EXERCISE GOAL:
In the stretch from the line containing "The width and height of the screenshot is (1240, 952)." through the line containing "Action: coord(982,459)", switch "Server" to "Region" and give back only those lines, with everything else the same and the pictures left out.

ITEMS:
------------------------------

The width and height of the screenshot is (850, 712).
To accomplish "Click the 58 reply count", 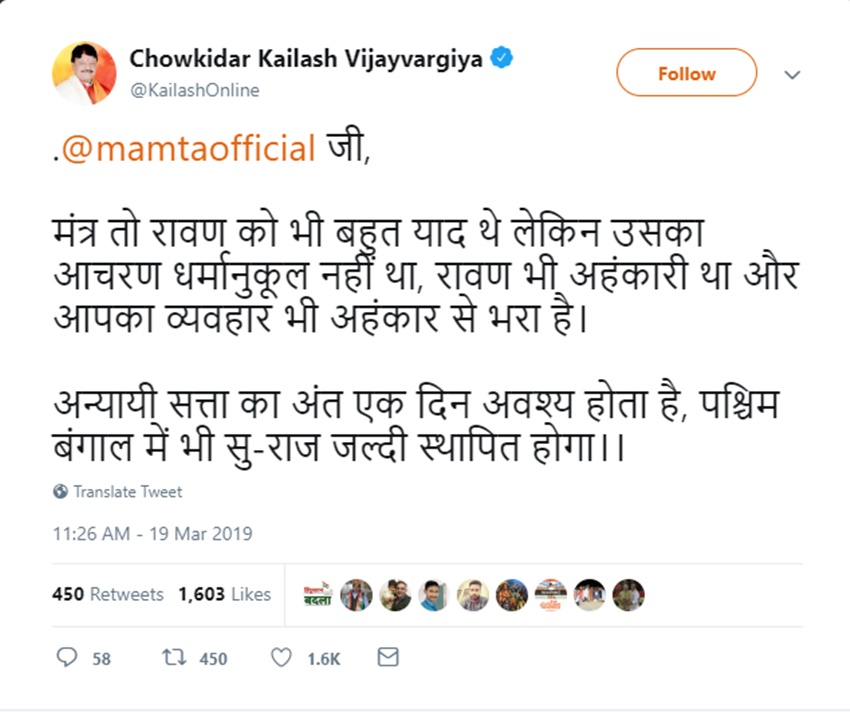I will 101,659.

------------------------------

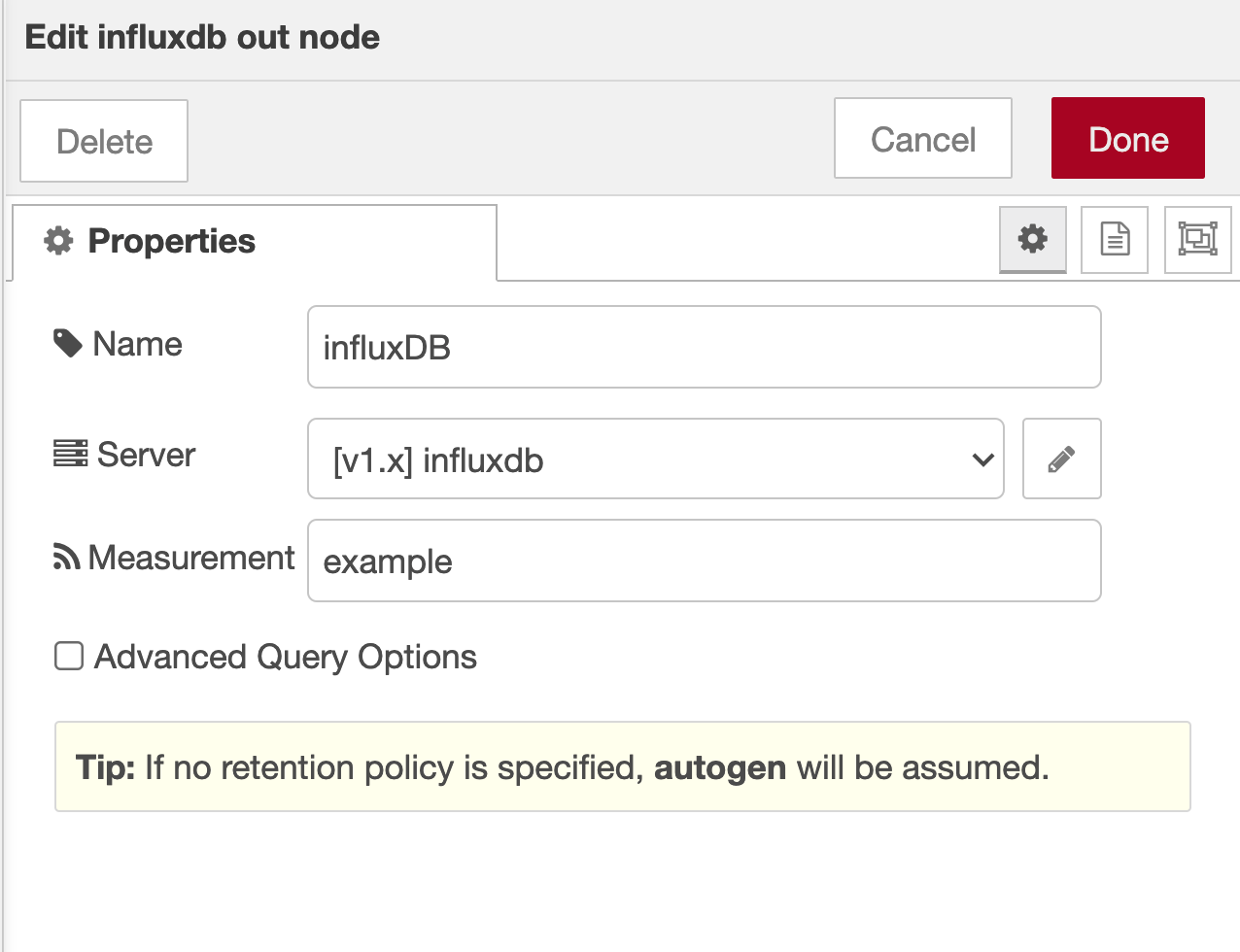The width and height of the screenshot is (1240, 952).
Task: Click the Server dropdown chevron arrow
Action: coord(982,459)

------------------------------

CORRECT ANSWER:
The width and height of the screenshot is (1240, 952).
Task: Click the Region dropdown chevron arrow
Action: coord(982,459)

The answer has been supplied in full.